(Collected data)
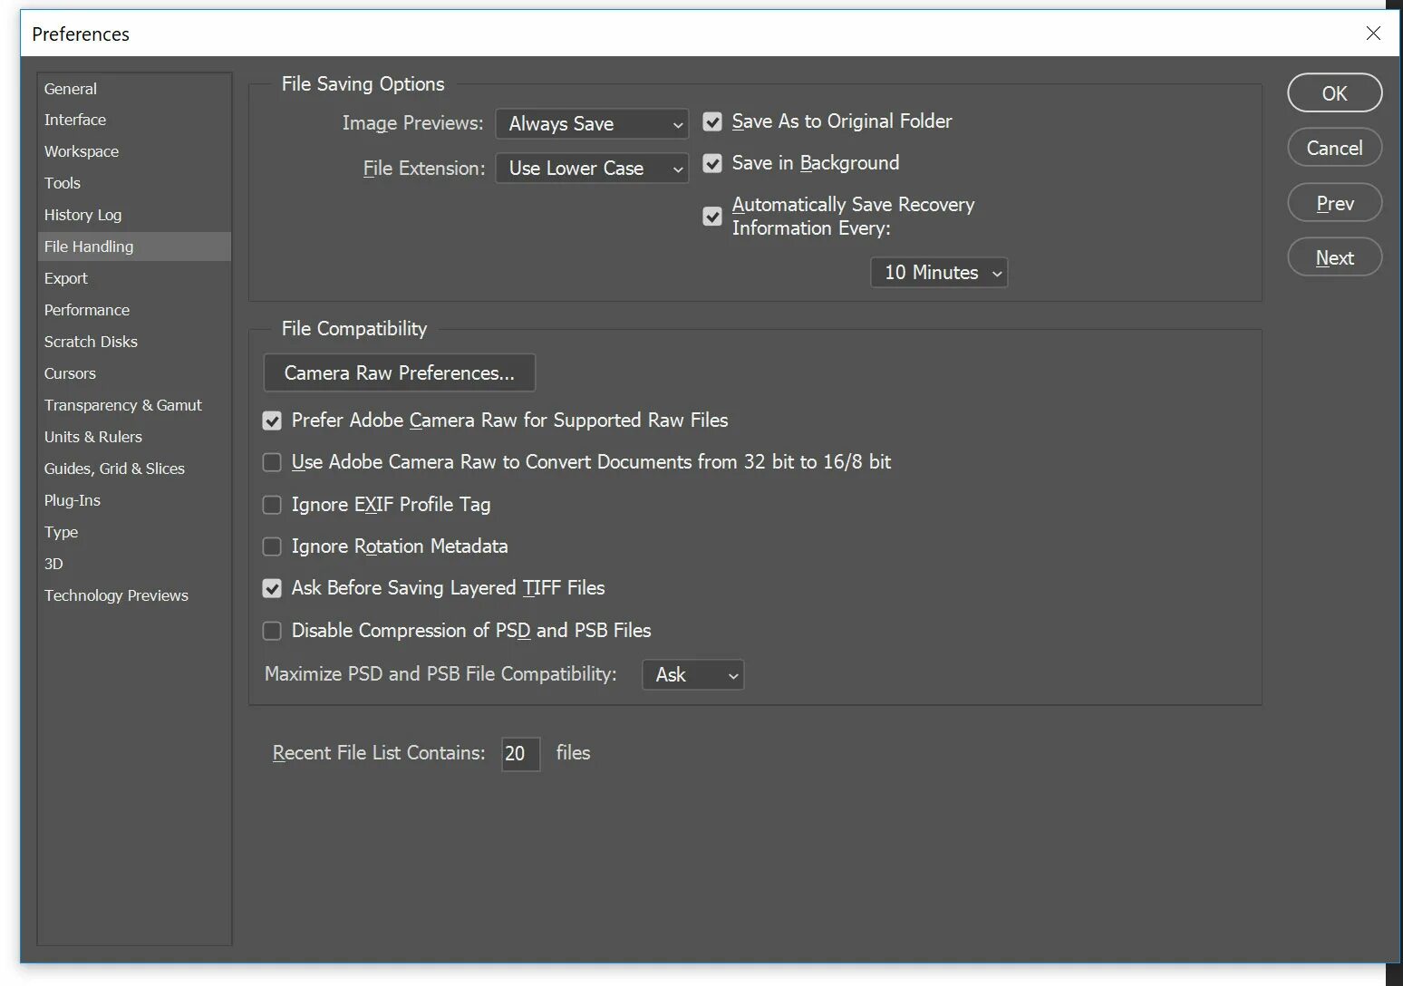Screen dimensions: 1403x986
Task: Enable Ignore EXIF Profile Tag checkbox
Action: coord(272,505)
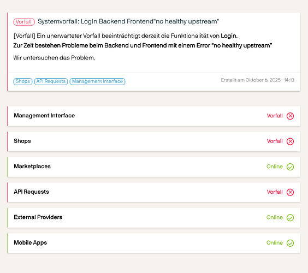Image resolution: width=308 pixels, height=273 pixels.
Task: Click the Vorfall status text for Shops
Action: point(275,141)
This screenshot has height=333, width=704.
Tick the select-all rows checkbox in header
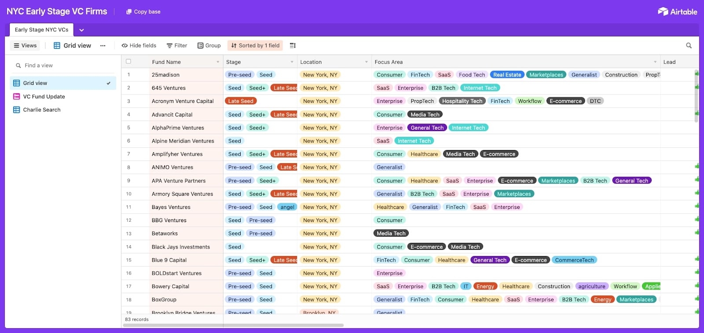128,62
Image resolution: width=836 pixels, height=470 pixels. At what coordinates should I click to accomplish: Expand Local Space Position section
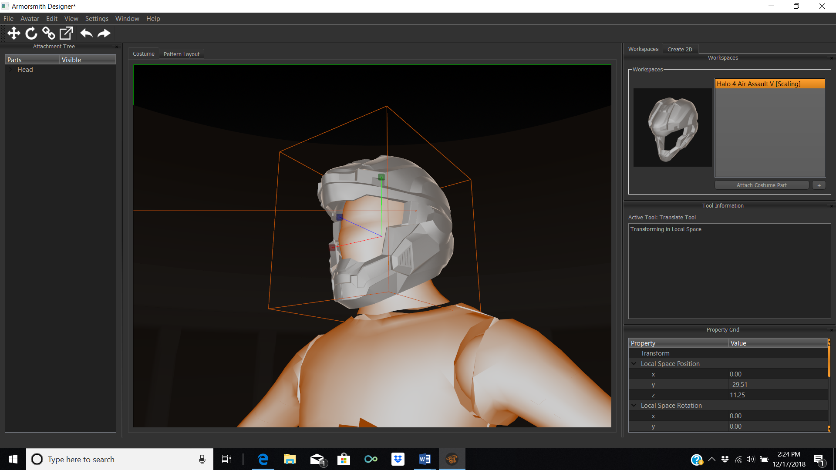coord(634,363)
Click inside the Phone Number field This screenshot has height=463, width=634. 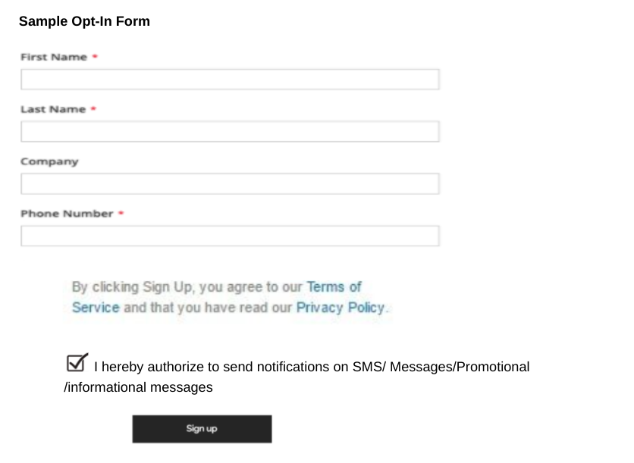coord(230,236)
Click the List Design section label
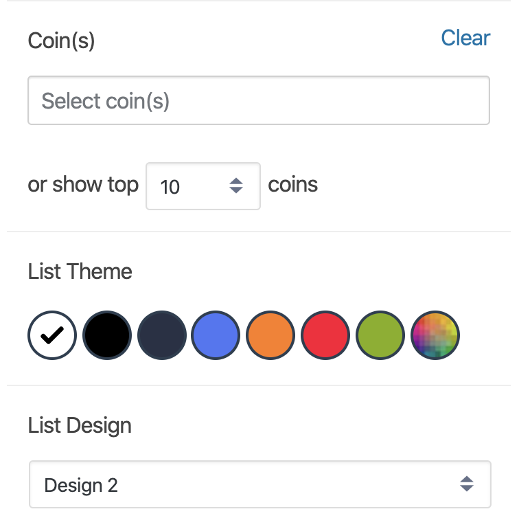The image size is (519, 529). 80,426
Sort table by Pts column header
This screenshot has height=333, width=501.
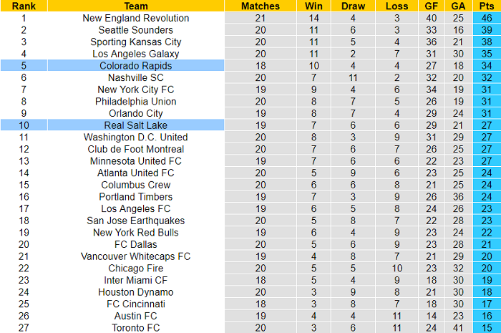487,6
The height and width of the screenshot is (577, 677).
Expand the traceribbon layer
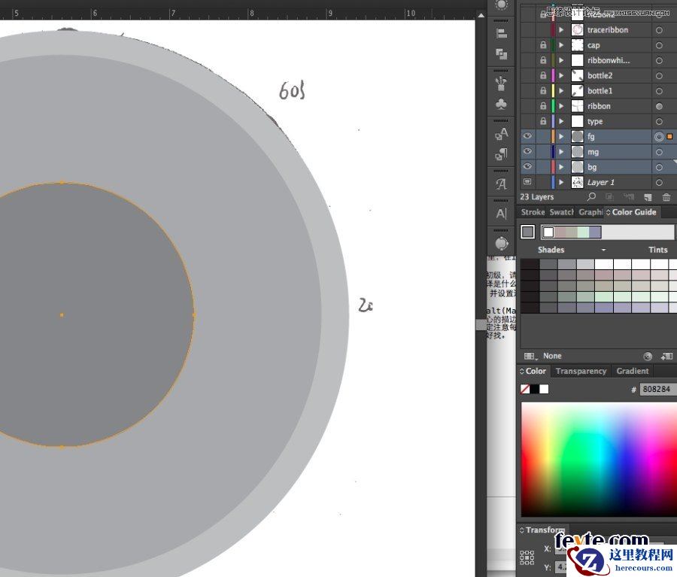click(560, 29)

▸ **EXERCISE GOAL**
Give again, word for word, only the lines from the one with "Sort table by Pts column header" through the last line of the entries, both included; no pictures go in the copy.

▸ **WRITTEN ANSWER**
Sort table by Pts column header
This screenshot has height=333, width=501.
487,6
The height and width of the screenshot is (577, 677).
Expand the traceribbon layer
click(560, 29)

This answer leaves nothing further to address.